25年間にわたるPC革命を振り返るPC WEEK/eWEEKの昔話(1/2 ページ)

一人のジャーナリストとして1984年にPC WEEK編集部で働くというのは、カリフォルニアのゴールドラッシュを取材するために1849年にサンフランシスコに赴任するようなものだった。

» 2009年03月03日 06時00分 公開
[John Pallatto,eWEEK]
eWEEK

 1984年の初め、「PC WEEK」誌を刊行した編集チームの一員として働くというのは、目くるめくような、そして時として混沌とした日々を過ごすことであった。

 われわれは最新製品の発表に伴う混乱と不確かさと格闘する一方で、編集スタッフ全員が取材を通じてエンタープライズデスクトップコンピューティングに関する知識を深めていった。

 Ziff-Davis Publishingが1984年2月28日にPC WEEKを正式に発刊したとき、エンタープライズデスクトップコンピューティングを専門とする週刊誌に市場が関心を示すかどうか、誰も確信が持てなかった。出版業界でも懐疑的な見方が支配的だった。

 当初の編集部員の中には、IBM PCを使った経験のある人もいれば、Apple IIやTandy TSR 80、OsborneポータブルといったPCの経験者もいた。しかしわれわれはまだ、PCがビジネス環境の中でどういった役割を果たすのかについて勉強し始めたばかりの段階だった。われわれは多くの冷笑的なITマネジャーに対して、ビジネスパーソンは社内でPCを効果的かつ効率的に利用することができることを立証しなくてはならなかった。

 当時、「企業のIT」はメインフレーム、ミニコンピュータ、そして「ダム端末」を意味した。ほとんどのITマネジャーは「PCは子供のオモチャであり、企業の中に居場所はない」と言っていた。しかし、マイクロコンピュータとPCソフトウェアは爆発的に進化した。

 2年も経たないうちに、多くの人々の見方が変わり、「PCはオモチャ」と言っていたITマネジャーたちは、ワープロ、表計算、データベースなどのソフトウェアを備えたPCをもっと購入してほしいというビジネスパーソンの要求に抗しきれなくなっていった。間もなくこれらのPCユーザーは、メインフレームやミニコンピュータに保存されている社内データにアクセスしたいと要求するようになった。

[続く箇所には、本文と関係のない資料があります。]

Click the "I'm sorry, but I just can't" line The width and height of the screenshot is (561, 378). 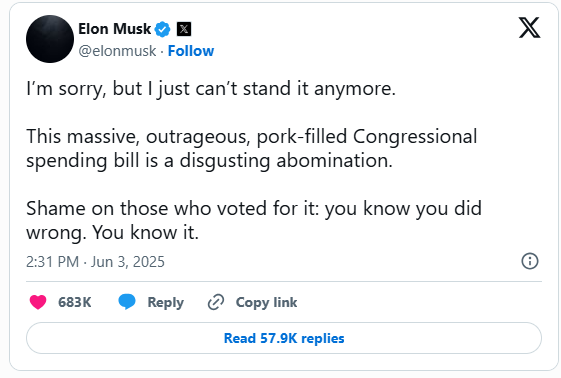(211, 89)
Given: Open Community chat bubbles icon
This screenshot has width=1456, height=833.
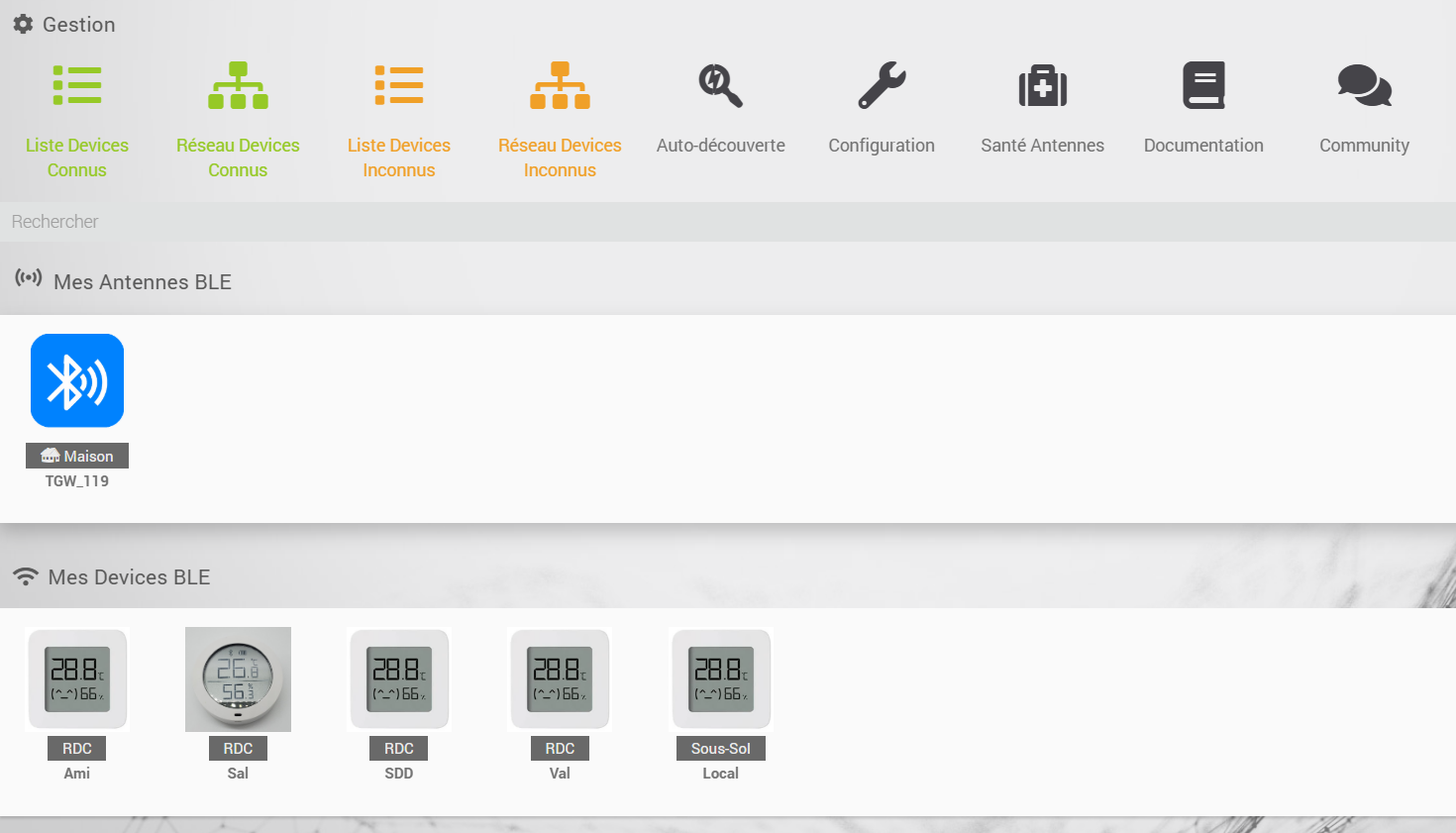Looking at the screenshot, I should pyautogui.click(x=1364, y=86).
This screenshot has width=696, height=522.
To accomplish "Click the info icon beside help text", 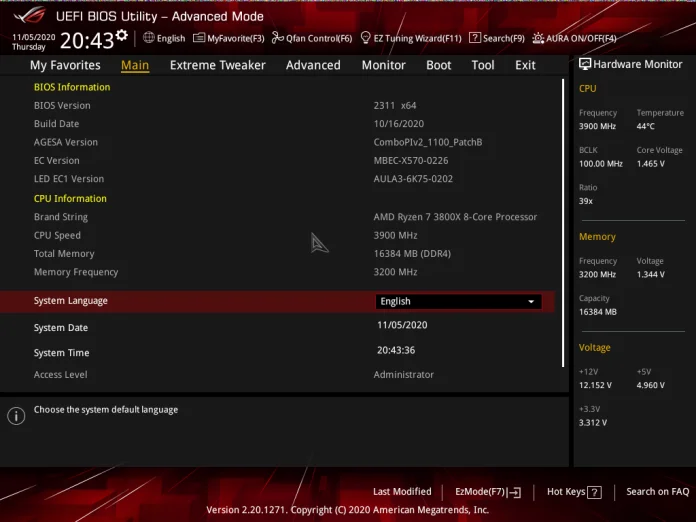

 そのころは、PC WEEKの記者、編集者、製品評価担当者たちにとって、市場に出たばかりの最新鋭のPCをいじくり回すのが楽しくて仕方がなかった。1984年3月にPC WEEKの特集記事のライターとしてわたしに最初に与えられた仕事は、当時出回っていた各種のDOS互換PCのバイヤーズガイドを執筆することだった。正直なところ、わたしは驚くほど多くの種類のマシン、モデル、オプションが市場に存在するのかを知って圧倒されてしまった。PC WEEKの最初のバイヤーズガイドでは、40種類を超えるPC-DOS/MS-DOS互換モデルを取り上げた。これらの製品の中には、DOSとそれよりも以前のCP/M OSとの切り替えが可能な機種もあった。

 その後、われわれはCompaqおよびIBMの初代“ポータブルPC”に触れる機会も得た。実際には、これらのマシンはポータブルといえるほど楽に持ち運べるものではなく、琥珀色または緑色表示のスクリーンを装備した重い箱形のケースに収められた作りになっていた。

 しかし、1984年から1985年にかけて登場した初期の液晶ディスプレイを搭載したラップトップ型ポータブルPCは、信頼性の高いマシンへと急速に進化していき、出張の多いビジネス戦士にとって必須のアイテムとなった。